We do not seek to divest our most carbon-intensive assets to meet our net-zero targets, as this would not necessarily have any impact on real-world carbon emissions. Our ambition is to engage and finance companies to help them transform their business models and contribute to a less carbon-intensive world. That is why we need a robust model and adequate metrics.
The approach in practice
Our approach is extremely valuable for our investment management process. By using top-down and bottom-up modelling tools, we are able to more closely and proactively monitor the carbon profile of our investments, set portfolio level decarbonisation targets, and identify leading or underperforming companies with respect to the climate transition. We can do this at a granular level while assessing the risk, return and ESG, including biodiversity, performance of the portfolio over a ten-year time horizon.
We learned that two key levers can be relied on to meet our net-zero target and to become a leading advocate of the just transition.
The first lever consists of assessing the prospective carbon profile of our investment portfolio through the use of various investment scenarios, including active stock picking, small to large shifts in sector allocation, and ultimately, if engagement fails, divestments. Our analysis looks at our investment portfolio carbon intensity reduction pathways and their corresponding investment returns according to four investment approaches. The findings suggest that we could materially decrease the carbon intensity of the investment portfolio without impacting its return or ESG score over the period 2022-2030. Our model also provided valuable information in terms of how much of the investment portfolio carbon reduction target could be achieved through investee actions, versus our own internal management actions.

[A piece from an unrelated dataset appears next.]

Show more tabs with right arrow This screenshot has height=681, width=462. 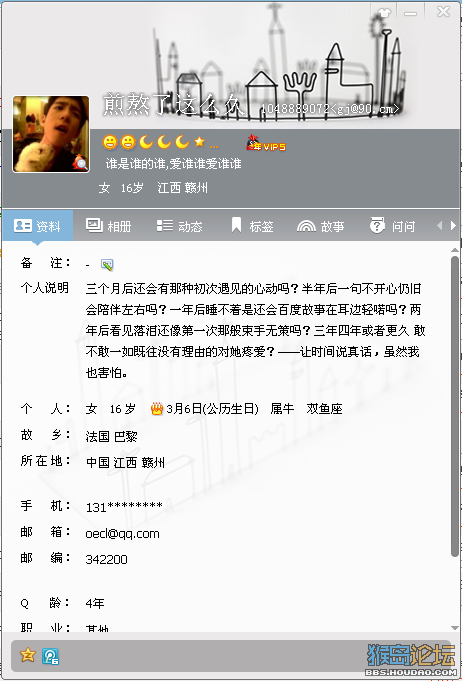(x=453, y=226)
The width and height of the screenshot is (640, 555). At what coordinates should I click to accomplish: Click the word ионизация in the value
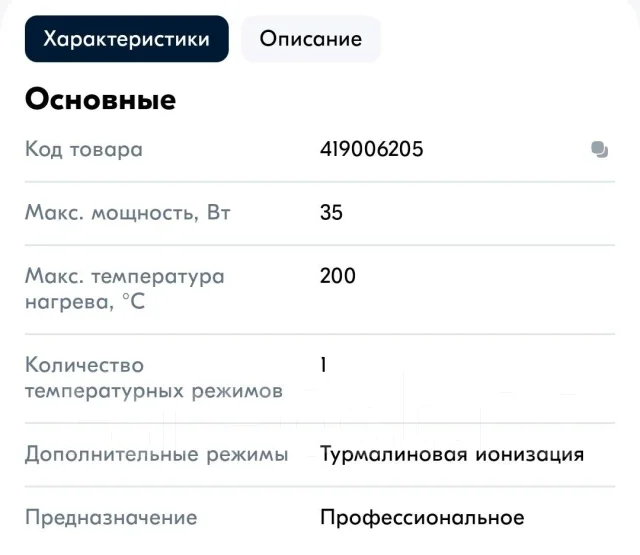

The second lever is stewardship. Using our transition risk indicator metric, we are able to identify investment opportunities and, crucially, investment laggards on which we should focus our engagement efforts. Dialogue and engagement can support investee companies in shifting their business models towards more sustainable pathways. Our analysis showed the split of our investees, according to our transition risk indicator metric, across two main categories. One is the green category, which includes companies that are investing in even greener business models. The other is the brown category, which includes companies that are lagging in adapting their business models to the climate transition. By doing this, we identified the companies on which we need to focus our engagement, the companies we should remain invested in, and ultimately companies we should divest from.
We learned that we cannot effectively decarbonise the investment portfolio without thorough bottom-up company-level analysis. This is because portfolio decarbonisation needs to be achieved through investment in firms offering climate solutions, not only through eliminating carbon-intensive companies from the investment portfolio.
Applying this methodology allowed us to increase our awareness of, and sensitivity to, the decarbonisation levers (investment decisions and engagement actions) at our disposal.
Although our methodology is robust, it could be improved through the application of more granular macro-economic scenario analysis and climate-related assumptions within the overall climate investment framework. The transition risk metric is scalable and can be replicated actively throughout the entire investment universe. We believe that these types of forward-looking approaches will become mainstream in the near future, as investors develop holistic and rigorous approaches to aligning their investment portfolios with the net-zero goal.